MrTattieHeid wrote: Nevertheless, I try (not always successfully, alas) to be respectful of other people's choices, and I have read enough interesting things about bourbon here that I nearly bought a bottle last week.... Ah, too much good Scotch yet to be tried. One of these days.
Too bad I just read this. If I had known this when you visited TO, I would have suggested a couple of pubs/restaurants that sell good quality shots of the stuff. I guess I figured that living in the US, you'd probably have tried bourbon previously, and came to your own conclusions.

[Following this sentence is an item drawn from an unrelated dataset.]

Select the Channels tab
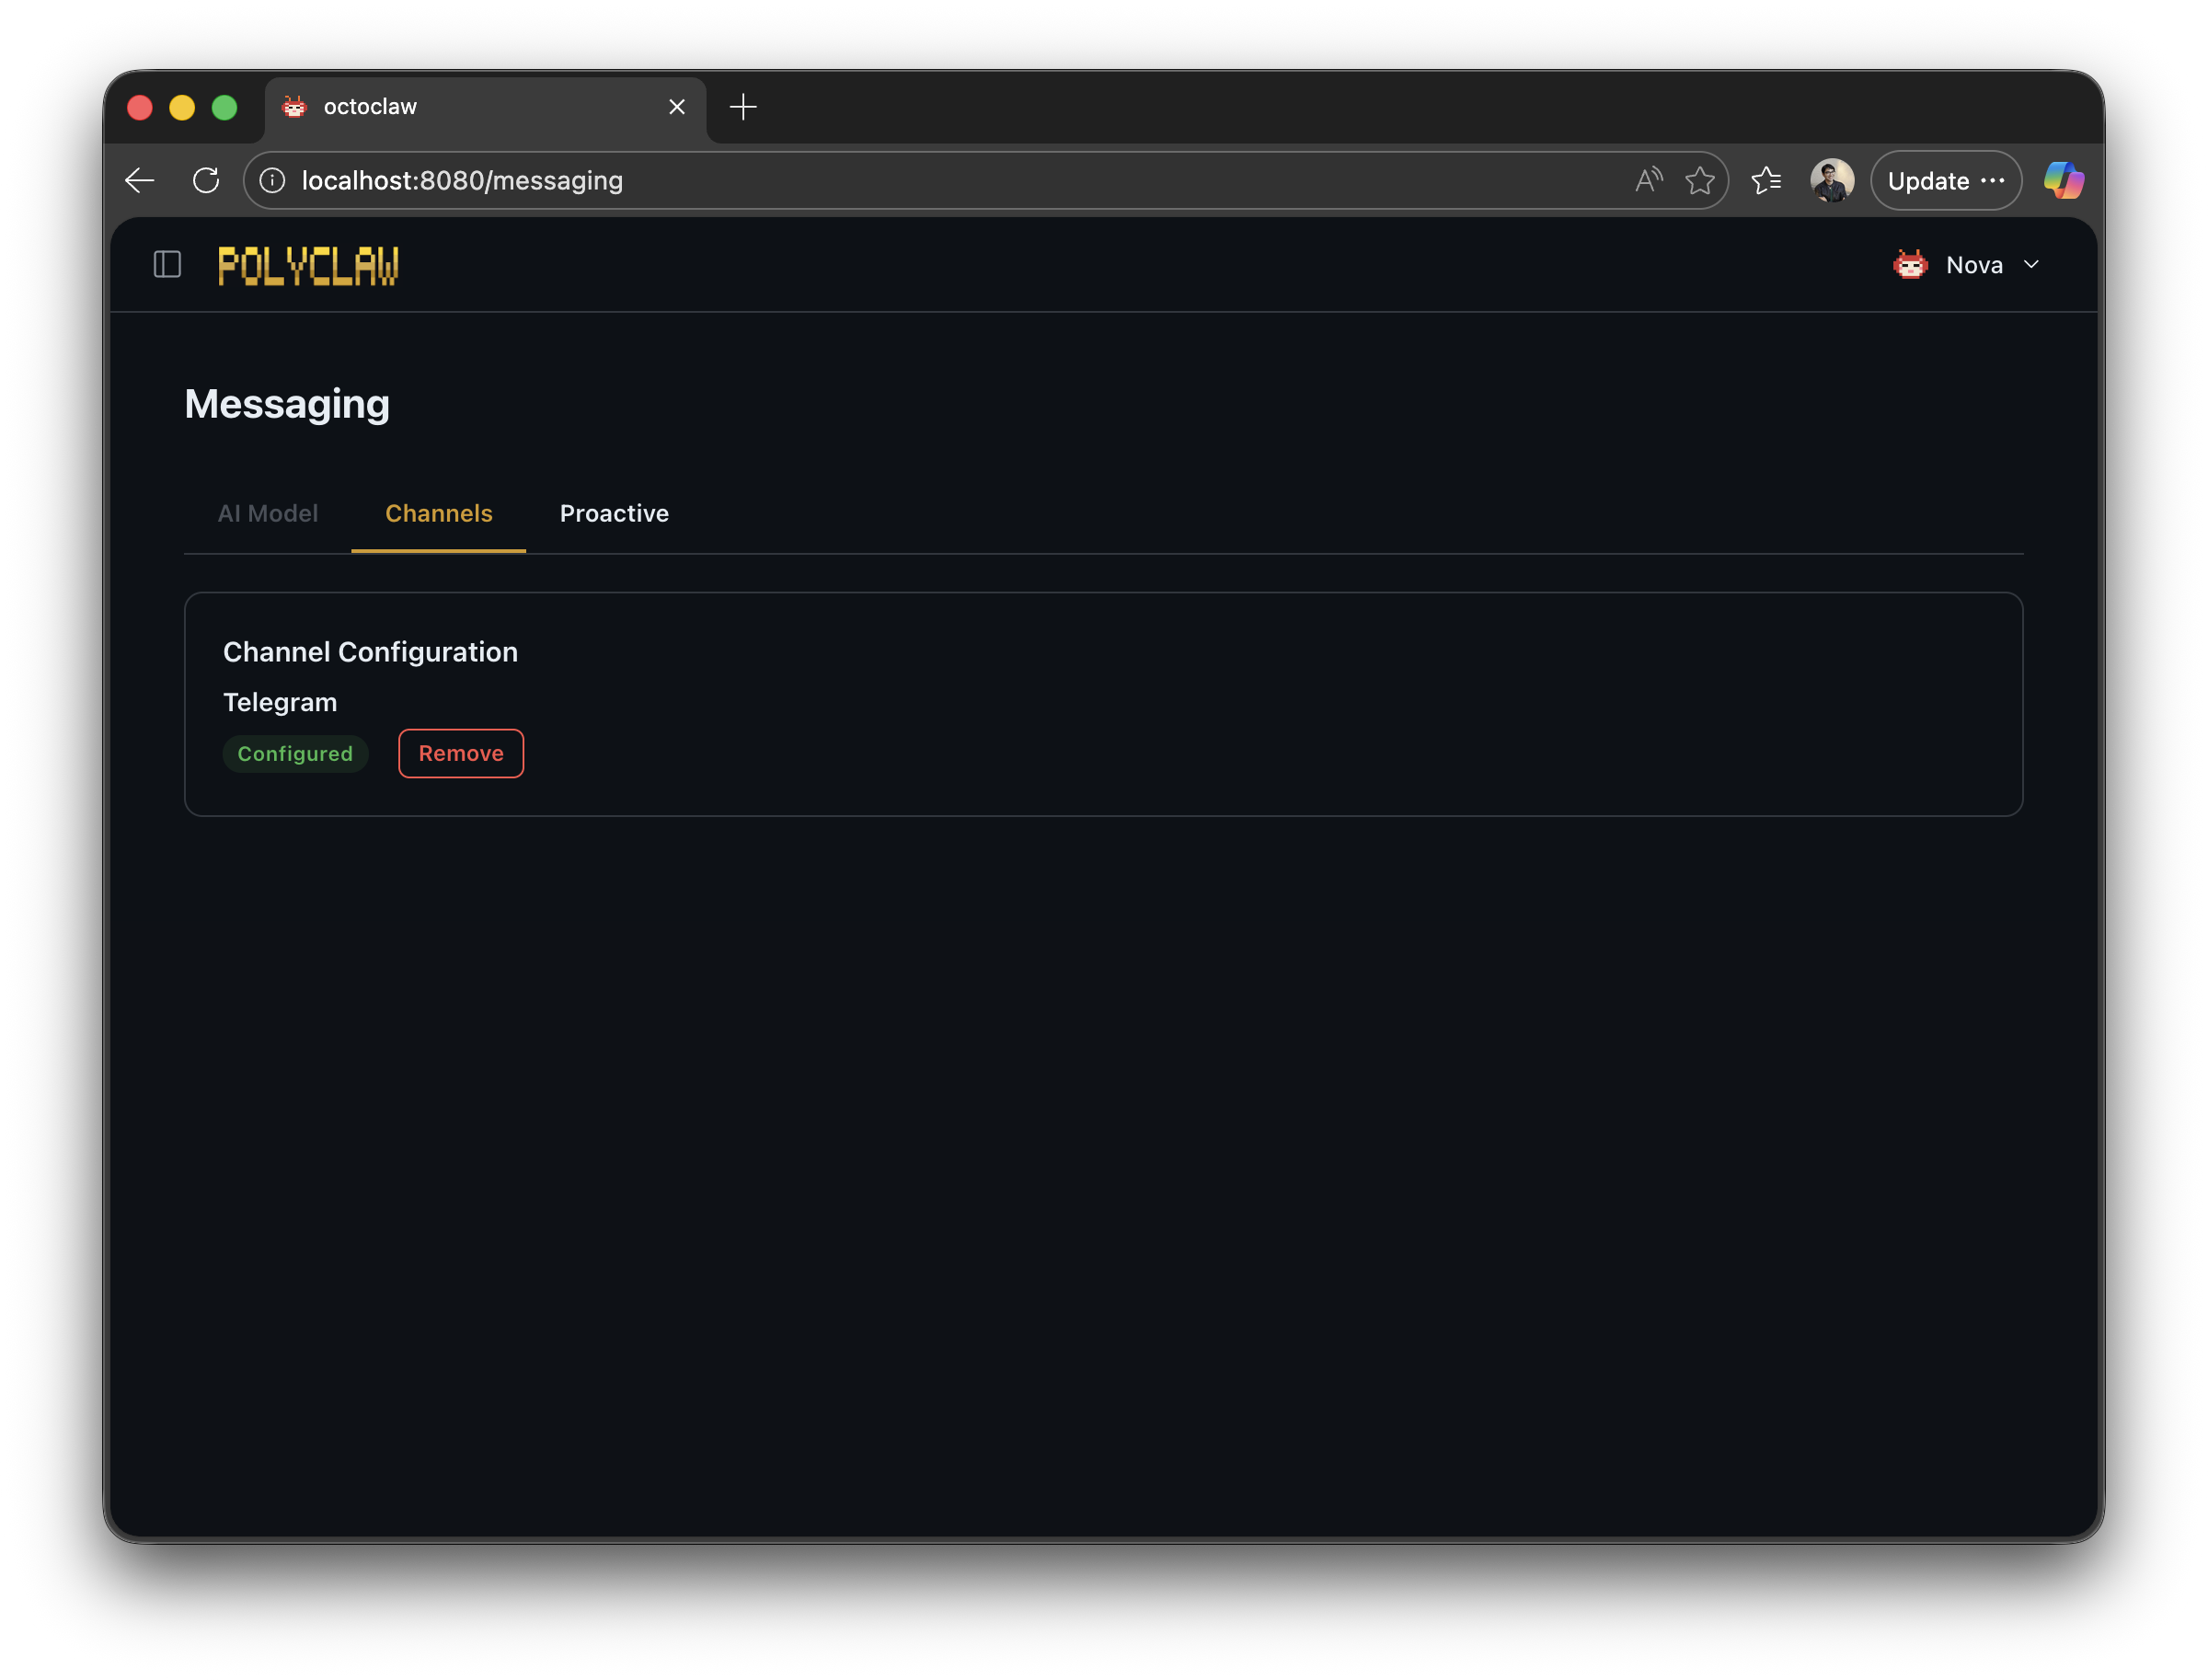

Without getting into the seemingly incoherent better/worse debate, I was able to detect only subtle variations in the nose or palate in the various bourbons that I had. Sure, a Makers Mark was different from a Jim Beam white label, but they did taste like siblings, or at least cousins.
In my limited exposure to bourbon, I have not come across variety like say, Ardbeg v/s Glenkinchie. The spectrum seems a lot narrower.
bond wrote:In my limited exposure to bourbon, I have not come across variety like say, Ardbeg v/s Glenkinchie. The spectrum seems a lot narrower.
1) I agree with what Bond said. It's not a comparison of quality comment, just an observation that I think is spot-on. Makers Mark and Bookers would seem to be the biggest gulf in terms of differences in taste. Scotch seems to have a wider variation in my experiance.
2) Bourbon is usually aged for less than scotch is. It doesn't have to be aged for 15yrs to be good. Scotch on the other hand has the age proudly displayed on the bottles. Who wouldn't be impressed by "Longmorn 15yrs old" as opposed to "Woodford Reserve" with no age statement.
I guess with the longer ageing advertised, the scotch has this cache that says "if you can afford me and my longer age, I'm worth it". Whisky enthusiasts tend to know better, but people buying gifts or buying for conspicuous consumption might want something more "flashy".
Just a thought.
I agree that there is a strong family resemblance among bourbons. However, speaking for myself, the differences are pronounced rather than subtle. There are 'cousins' that I really love to spend time with and other 'cousins' that I would rather not have at my table.
Ps. Oh, yes, of course, there is enormous range in Scotch. Amazing really.